++++ Passage provided

1998-10-05 Thread Christopher Barry
It seems the whole point you are making is that there is nothing old,
slow, lowmem machines can't handle that should be bzip2 compressed, but
my point is that if there is no package that a slow, lomem machine can't
handle, like an X or Emacs source distribution, then the slow, lowmem
machine could handle a demanding decompressor to.

You've got to think about majority rule and what benefits the most users
overall. I brought up the bzip2 thing initially because it was mentioned
that the main Debian distribution will no longer be able to fit on a CD,
and media and shipping costs could be nicely reduced if we could get the
whole thing back onto a single CD again, and also buy more time in
getting the package management system to deal with more than one CD.
Additionally, for users that don't have an ethernet connection to a T1
but like to keep their system up to date with Apt, which I think is the
category most people running Debian on their home box fall into, it's
nice to have much faster downloads. Especially for people with metered
internet access like a lot of ISDN plans.

++++++++

- [Exercise prompt]: In the mailing list post about bzip2, what type of plan is given as an example of metered internet access? The material that comes next has nothing to do with the passage.

++++ Source material

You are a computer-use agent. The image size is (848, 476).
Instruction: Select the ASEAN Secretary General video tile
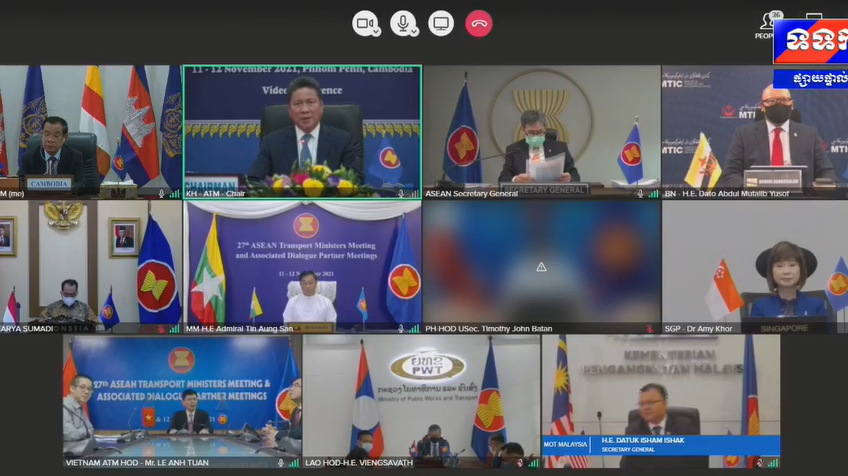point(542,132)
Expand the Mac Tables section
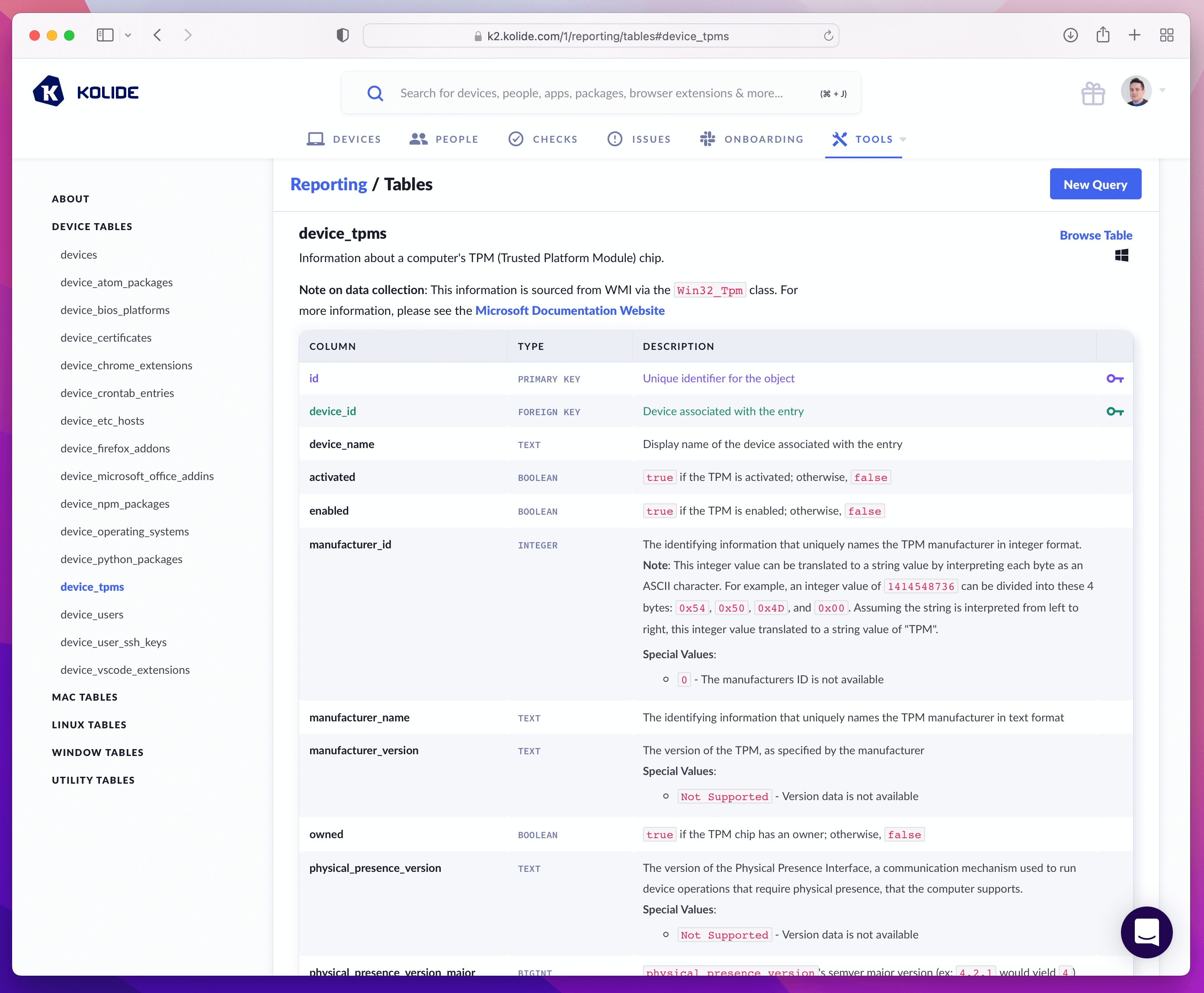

++++++++

- [Response to the task]: ISDN plans